EXCERPT PROVIDED ▸
▼
# Does airhandler have to equal heat pump size?



## mbavery2010 (Jun 17, 2010)

20 year old compressor died (original to the house). Need to purchase a replacement system.
2.5 ton HP; don't know size of AH, but it's only 10 years old.
Came with house when it was purchased
1880 sq ft house in Central Virginia.
10" return for upstairs; 12" flex return for downstairs

One contractor recommended going 3 T HP and 3 T AH. Payne equipment.
One contractor kept it at 2.5 T HP but with 3 T AH. Trane equipment. Choice between either XL15i (4TWX5030A) or XL15 (4TWR5030W ). Don't have model number for AHs, but they are referenced as 3.0T variable speed AirTite.
Both contractors would increase size of downstairs return to 16" flex.

Discussions on Trane vs Payne for another thread. 

The two Trane options are $100 difference when taking into account a rebate from Trane. Payne option is only $600 less. $1100 less if including the cost of 10yr warranty on labor for Trane that Payne contractor includes. 

I think I'm sold on the idea of a variable speed fan available on the Trane. So that is score one for Trane. But then again, I've been happy without one for the last couple of years. Guess it's a question of not knowing what I've been missing all this time without a variable speed fan  Is variable speed really that significant of an improvement?

I know bigger isn't always better and that the tonnage has to be supported by what the duct work can handle. Why benefit is there to a bigger AH than HP? Why not just 3 T for both?

From a comfort perspective the current 2.5 T Carrier did fine, but sometimes had problems keeping one of the upstairs bedroom cool. But that could have just been because there are a couple of computers in the room generating extra heat, so I had partially closed the supply in the winter (and didn't open it in the spring for the A/C).

Not understanding the nuances of HPs, it just seems counter-intuitive to couple the 2.5 HP with the 3.0 AH. Would appreciate everyone's thoughts on it.

Something else I'm confused about. I've seen the terms single-stage, dual-stage, and multi-stage used to describe the HP and/or the AH. Seeing comments that a single-stage only has one speed, doesn't sound like it applies to a Heat Pump. What's the difference between a multi-stage AH and a variable speed AH? Is the Aux Heating element what makes a HP dual-stage?
▲
COMPLETE THE FOLLOWING ▸
(a) In the heat pump thread, what size would both contractors increase the downstairs return to?
(b) From the heat pump thread, write out the passage starting at "# Does airhandler" and ending at "in Central Virginia.".

EXTRACTED INFORMATION ▸
▼
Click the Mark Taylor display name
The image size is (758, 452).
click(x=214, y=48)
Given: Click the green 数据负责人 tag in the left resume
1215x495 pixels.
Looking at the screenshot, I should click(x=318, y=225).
▲
▼
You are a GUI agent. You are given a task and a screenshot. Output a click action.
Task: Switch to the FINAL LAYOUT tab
▲
▼
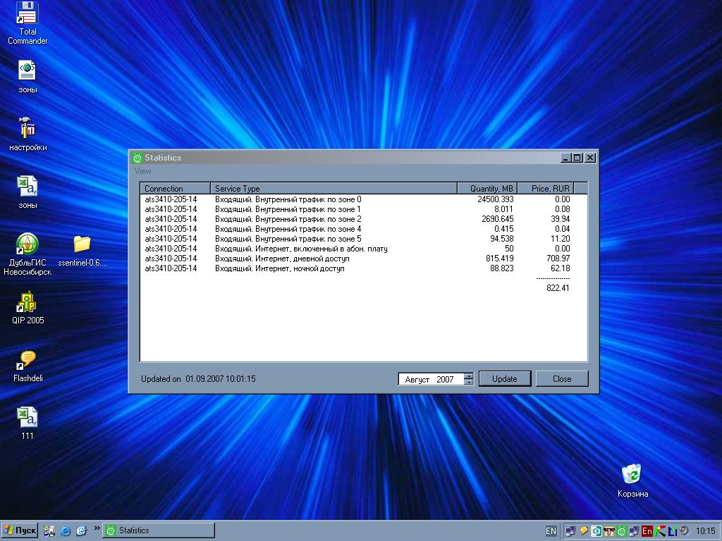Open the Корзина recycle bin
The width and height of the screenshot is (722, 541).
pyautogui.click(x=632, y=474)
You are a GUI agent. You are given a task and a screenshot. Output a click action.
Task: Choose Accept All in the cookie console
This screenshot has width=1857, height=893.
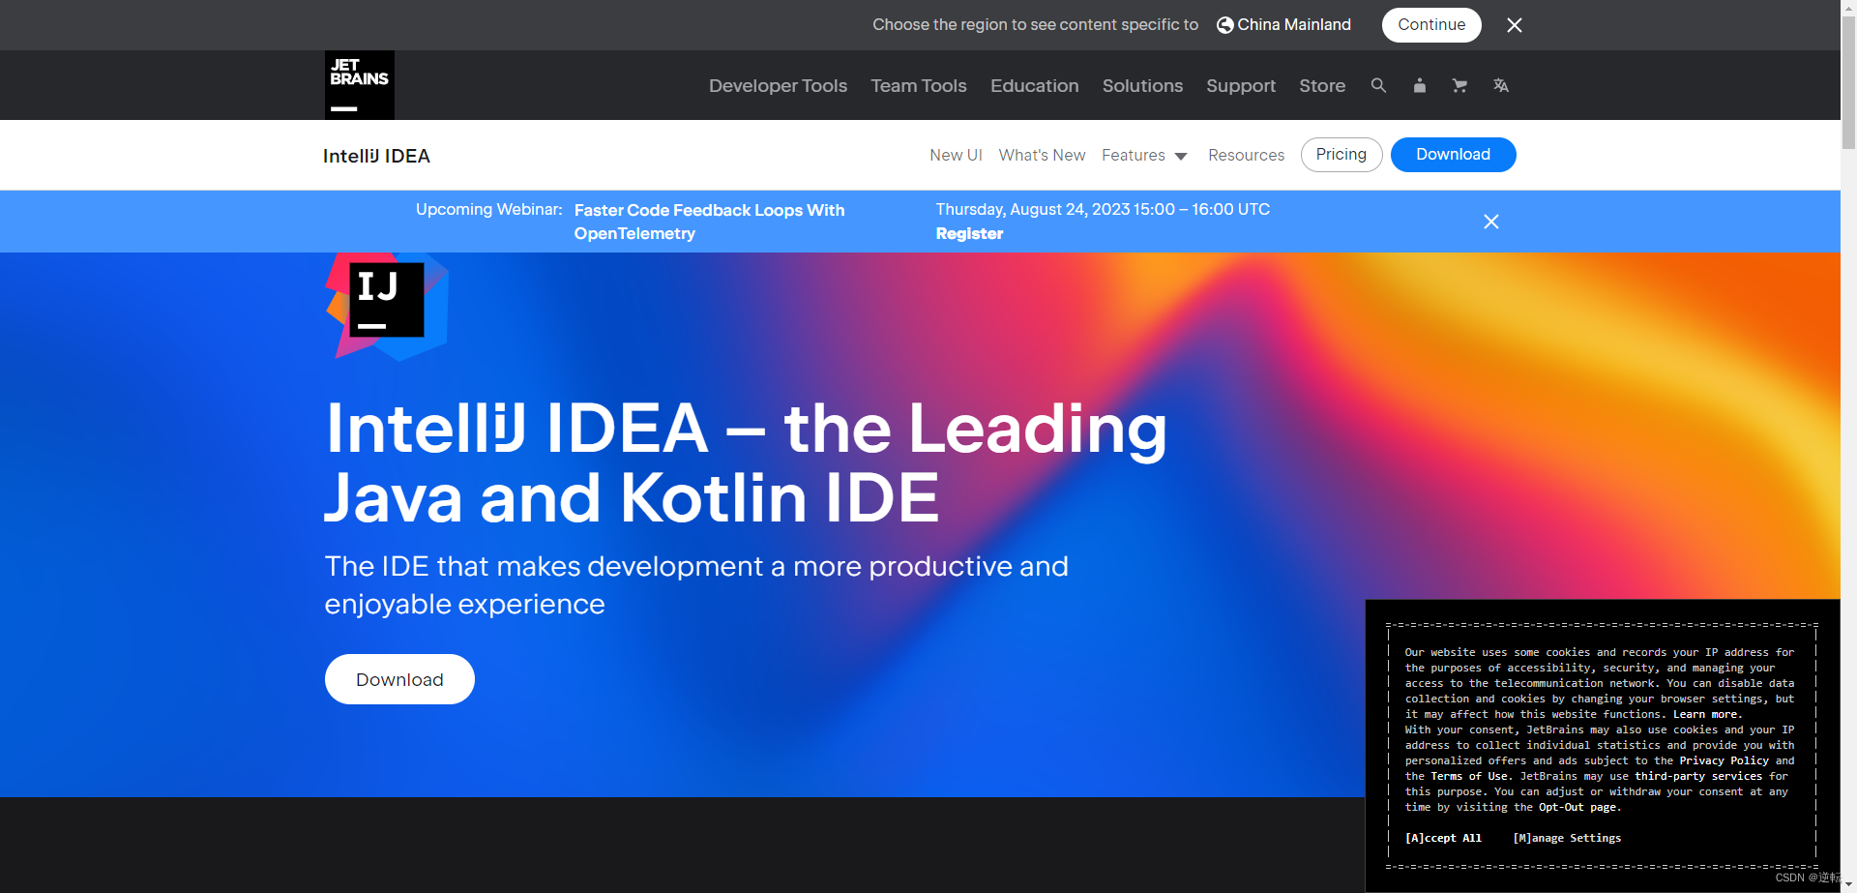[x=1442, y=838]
▲
SOLUTIONS ▸
(a) 16" flex.

(b)
# Does airhandler have to equal heat pump size?



## mbavery2010 (Jun 17, 2010)

20 year old compressor died (original to the house). Need to purchase a replacement system.
2.5 ton HP; don't know size of AH, but it's only 10 years old.
Came with house when it was purchased
1880 sq ft house in Central Virginia.